En 2018, 400 postes mis au concours du CAPES n'ont pas été pourvus, principalement en mathématiques, en lettres et en langues vivantes. Cet état de fait favorise la diminution des effectifs que j'évoquais tout à l'heure. Les métiers de l'enseignement sont en compétition avec d'autres métiers de services. Ainsi, les formations au numérique reposent en grande partie sur les mathématiques. Or, il faut une grande force de conviction pour préférer gagner moins dans une classe indisciplinée que de gagner plus dans l'ambiance décontractée d'une « start-up », même si les risques de licenciements ne sont ensuite pas minces... Le métier d'enseignant a donc besoin d'être soutenu, tant sur le plan matériel que psychologique : les enseignants ont trop souvent le sentiment d'être seuls. C'est un beau métier mais la matière est difficile et l'environnement incertain, surtout du fait que la hiérarchie tente de s'affranchir de ses responsabilités en demandant aux enseignants d'étouffer les incidents. Sans travail et sans discipline, pas de résultats.
Le primaire compte 3 000 contractuels et le secondaire 30 000. À une époque, la contractualisation permettait d'espérer une titularisation. Aujourd'hui, tel n'est plus le cas : ces emplois sont occasionnels. L'existence de contractuels est l'expression de la crise de cette profession.
La création de 46 000 postes d'enseignants entre 2012 et 2017 n'a pas fait l'objet d'une évaluation scientifique. Le pourcentage des élèves rencontrant des difficultés reste au même niveau : entre 15 % et 20 %. Il est néanmoins difficile de se prononcer, car les effets de ces recrutements ne pourront être mesurés que dans la durée.
Lors de la précédente législature, la politique « plus de maîtres que de classes » était menée. Le ministre a fait un choix différent en scindant les classes en deux : mathématiquement, le résultat est identique, mais le résultat semble bien meilleur car chaque enseignant est responsable de sa classe. Nous allons demander l'évaluation des mesures menées. Même s'il coûte cher, le dédoublement des classes semble donner des résultats ; il en va de même pour la politique des devoirs faits qui mobilise des enseignants mais aussi des volontaires. Enfin, les stages de réussite reposent sur la mobilisation des familles et le sens de la responsabilité des élèves.

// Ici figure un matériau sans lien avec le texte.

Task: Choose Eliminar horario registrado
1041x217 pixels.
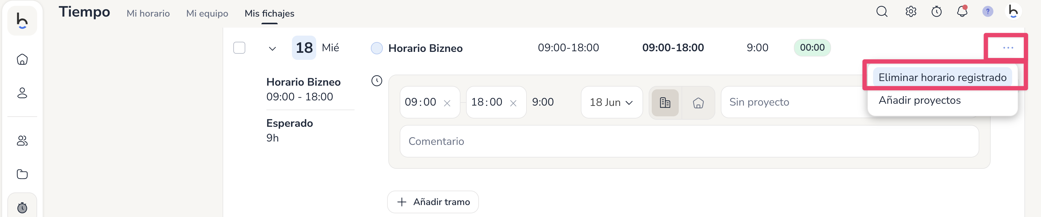Action: [x=942, y=78]
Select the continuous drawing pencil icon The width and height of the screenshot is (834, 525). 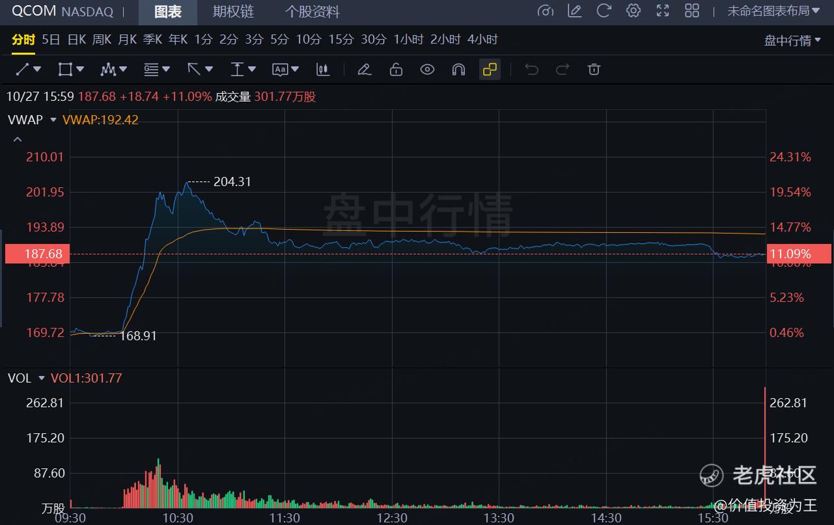(364, 69)
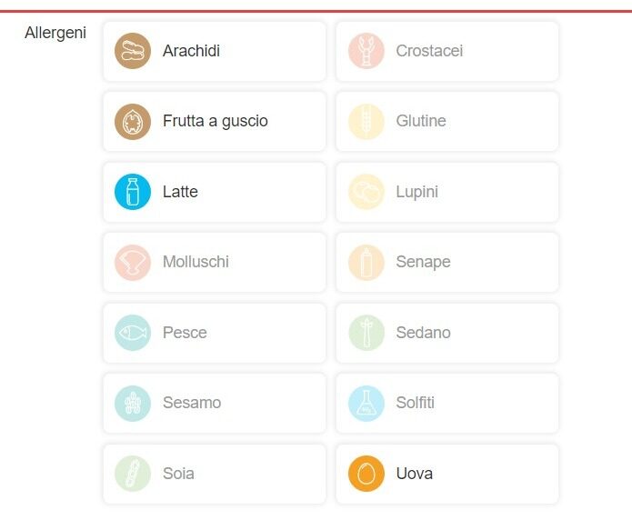
Task: Click the Allergeni section label
Action: tap(55, 33)
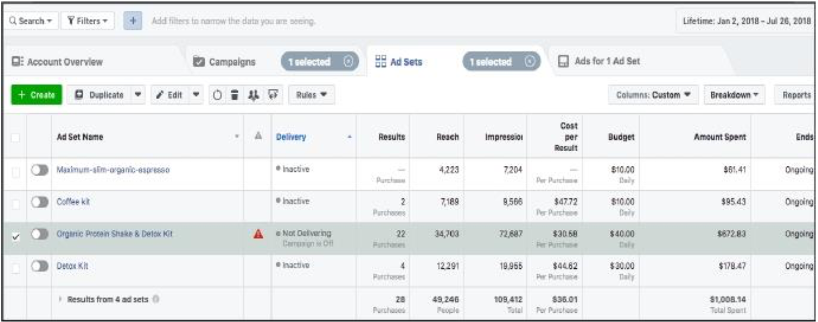Image resolution: width=818 pixels, height=322 pixels.
Task: Sort by the Delivery column header
Action: pos(291,137)
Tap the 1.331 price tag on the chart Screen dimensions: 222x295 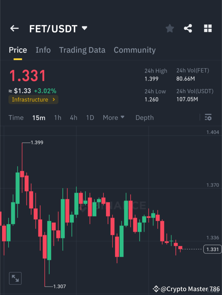coord(212,249)
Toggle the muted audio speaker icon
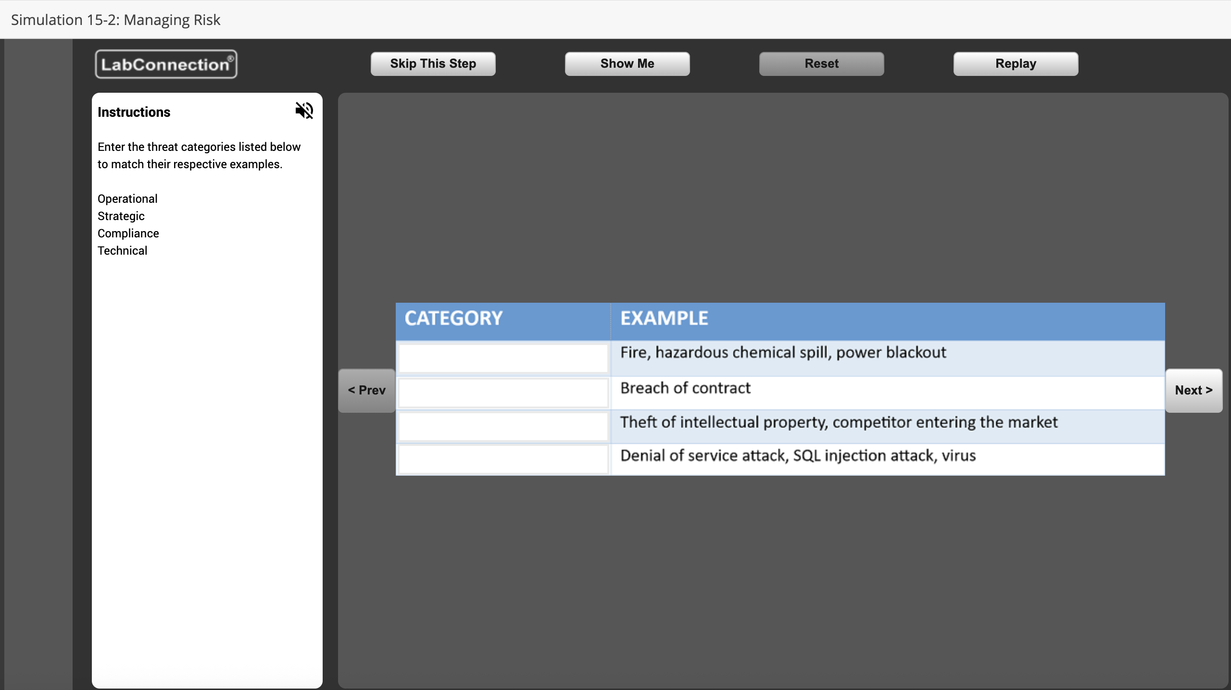 [x=304, y=111]

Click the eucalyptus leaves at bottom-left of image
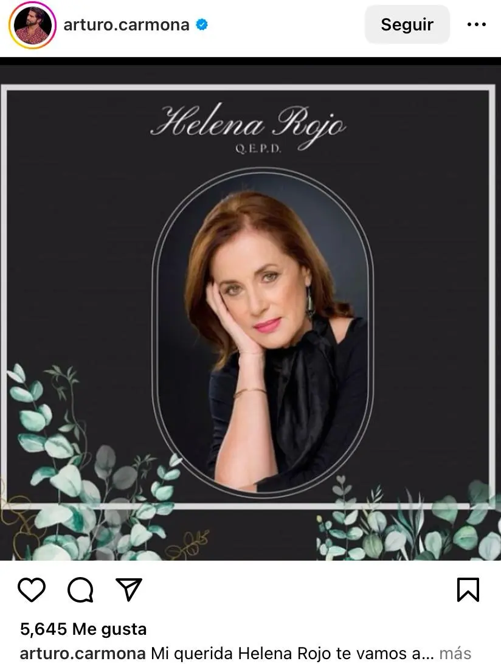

Le ministre a évoqué l'internat mais le budget ne comporte aucune mesure concrète, alors que des internats pourraient sauver des établissements. Les internats de la réussite ont bénéficié de crédits des Programmes d'investissements d'avenir (PIA). Je ne vois rien dans le budget qui permette d'améliorer le sort des 210 000 places d'internat et qui sont occupées à 80 %. Les deux adversaires de l'internat sont la multiplication des établissements sur le territoire, ce qui renforce la proximité mais nuit aux internats, mais aussi l'évolution du milieu familial qui se veut plus protecteur des enfants.
L'augmentation de 5 813 postes qui figure dans le budget de l'éducation nationale n'en est pas une : il s'agit de l'extension en année pleine des recrutements intervenus en 2018 et de la transformation de contrats aidés en accompagnants d'élèves en situation de handicap (AESH).
La scolarisation des enfants handicapés fonctionne assez bien. Les Maisons départementales des personnes handicapées (MDPH) ont augmenté de 300 % les prescriptions d'accompagnement au bénéfice d'enfants handicapés qui sont de plus en plus nombreux : il s'agit d'enfants qui souffrent souvent de problèmes psychologiques, plus que de handicaps physiques. Les MDPH font porter à l'éducation nationale des problèmes qui ne ressortent pas, à proprement parler, de l'éducation. La définition du handicap mériterait peut-être d'être revue.
Le Comité CAP 2022 a proposé la création d'un nouveau statut pour les enseignants du secondaire. Depuis, plus rien. Les agrégés assurent 15 heures hebdomadaires tandis que les autres doivent dispenser, en fonction des catégories auxquelles ils appartiennent, 18 ou 21 heures de cours. Nous poserons la question au ministre en séance publique. Dans un rapport que j'ai commis, je proposais d'augmenter les obligations de service à 20 heures hebdomadaires pour les certifiés, les contractuels et les agrégés, hors classes préparatoires aux grandes écoles.
Les langues anciennes ne sont pas menacées. En revanche, sont visées les multiples activités professionnelles enseignées à l'école et la diversité des options. Il ne semble en effet pas indispensable de consacrer autant de moyens à des langues peu pratiquées qui, pour certaines, relèvent de la volonté individuelle ou de la vie communautaire. Le ministère va vers l'offre qu'il juge la plus utile.